Excerpted data section start

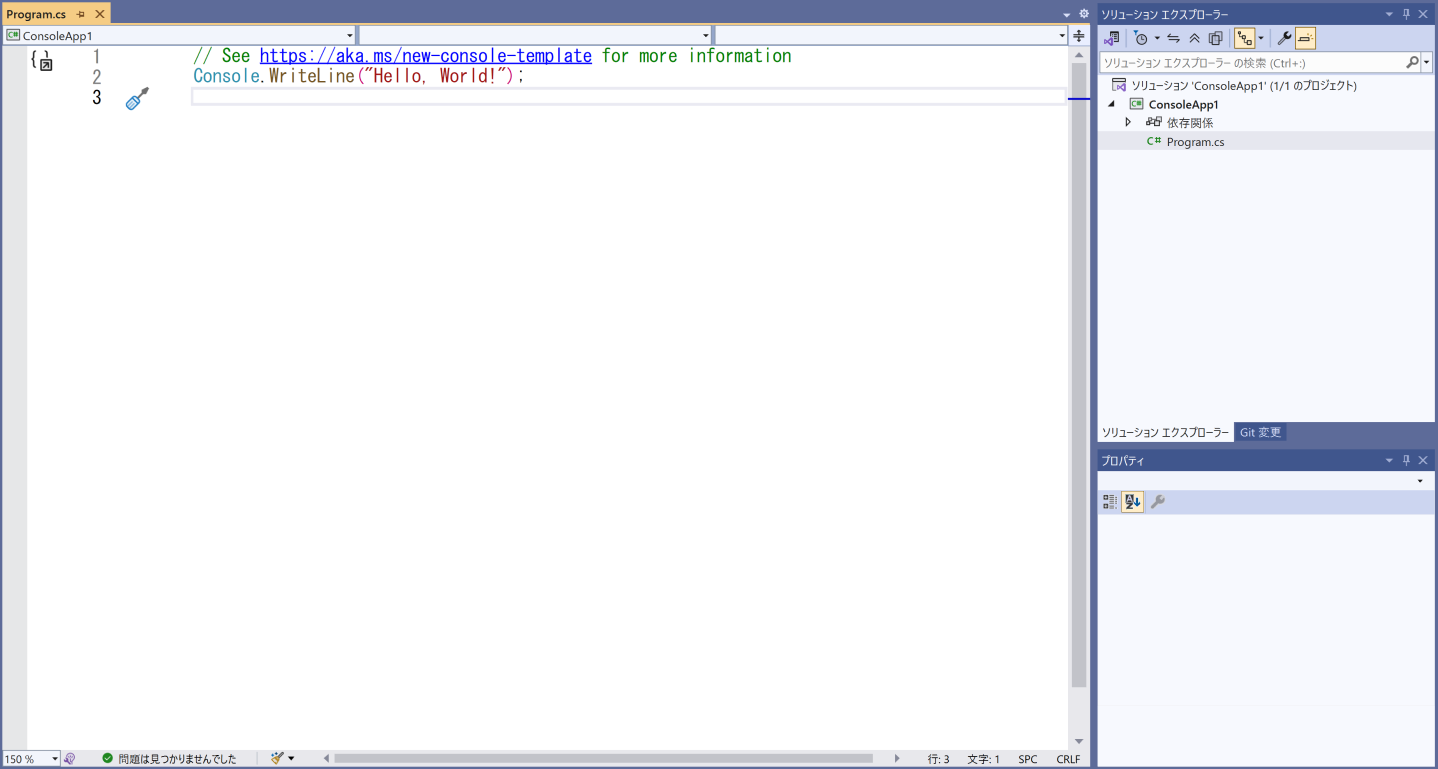This screenshot has height=769, width=1438.
Task: Open the 150% editor zoom control
Action: pos(30,758)
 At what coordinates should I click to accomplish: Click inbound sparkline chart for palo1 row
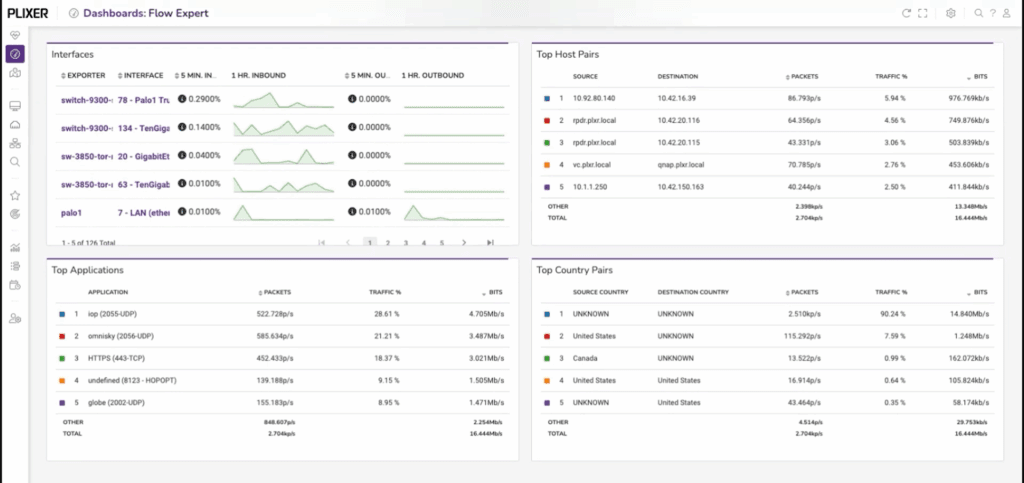280,212
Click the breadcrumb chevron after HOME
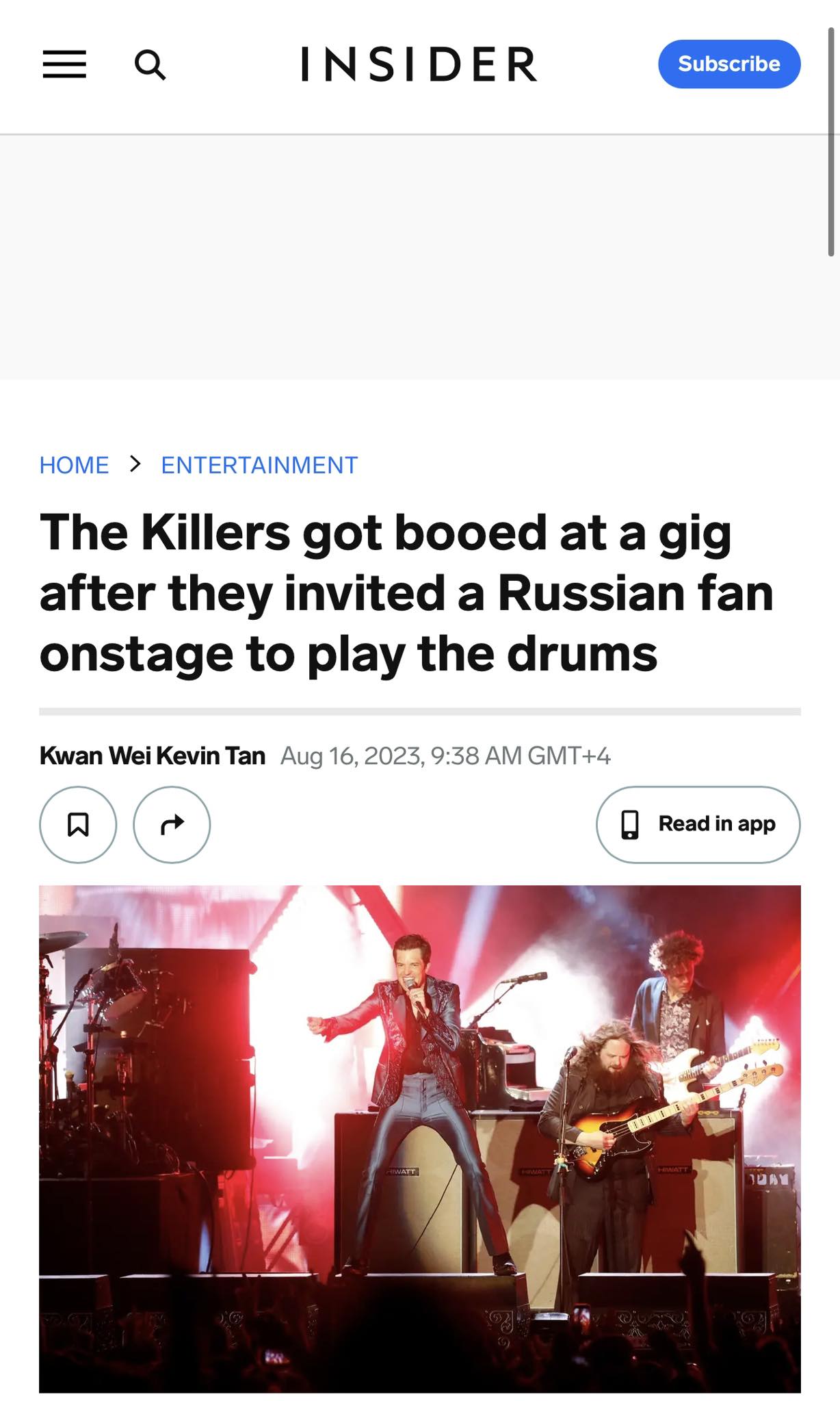840x1401 pixels. pos(135,464)
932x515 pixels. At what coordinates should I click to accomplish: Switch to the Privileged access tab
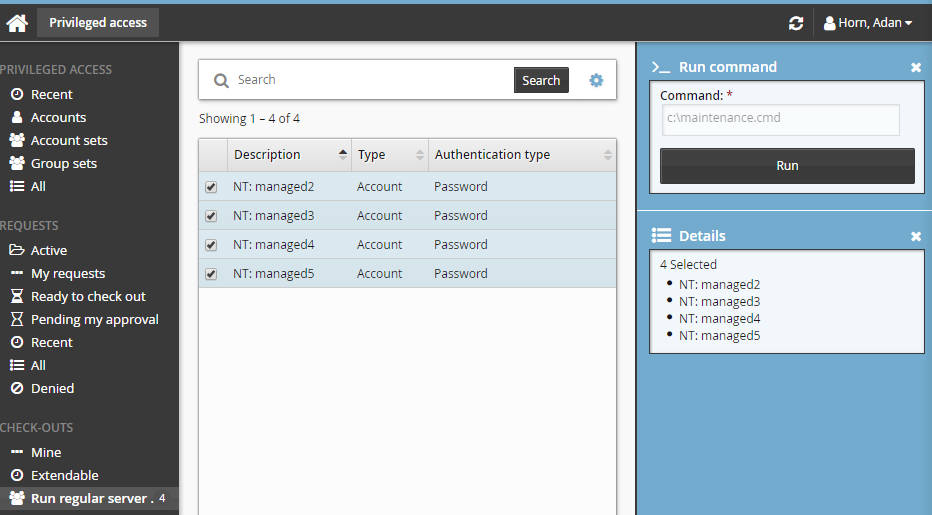click(98, 22)
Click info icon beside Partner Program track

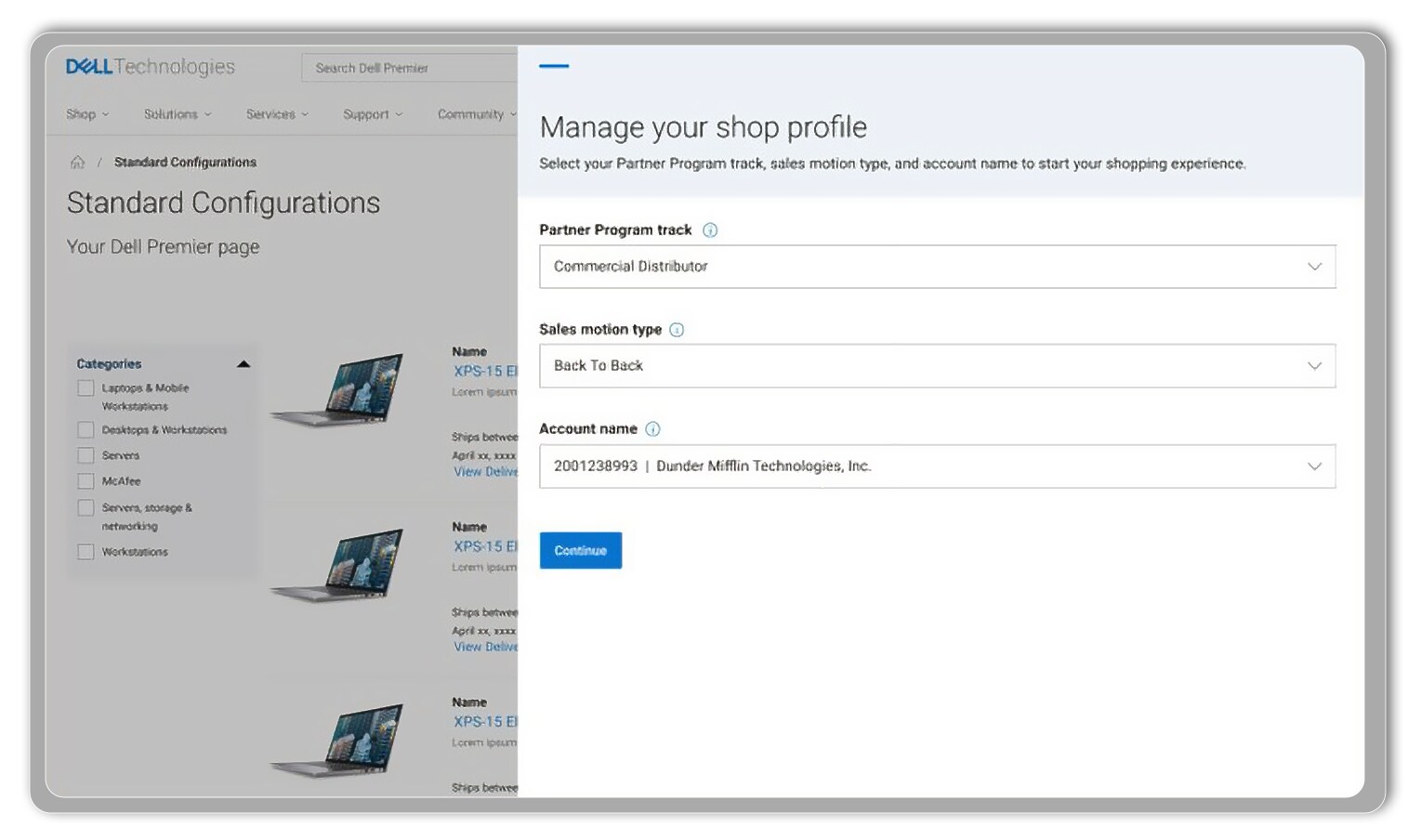click(x=710, y=230)
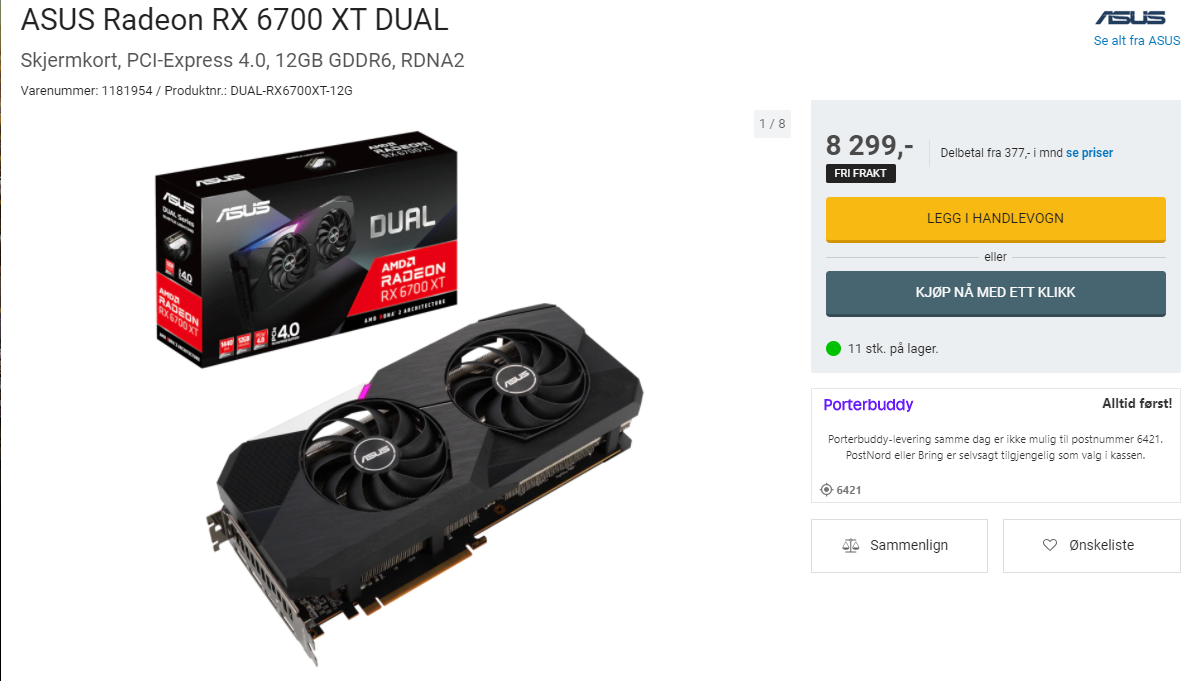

Excerpted data section end

Your objective
Only the lines from the one containing "Click the breadcrumb chevron after HOME" through the last line of the entries should be transcribed, exactly and with no pictures.

Answer space
Click the breadcrumb chevron after HOME
840x1401 pixels. pos(135,464)
932x515 pixels. At what coordinates should I click to accomplish: Switch to the Privileged access tab
click(98, 22)
Click info icon beside Partner Program track

click(x=710, y=230)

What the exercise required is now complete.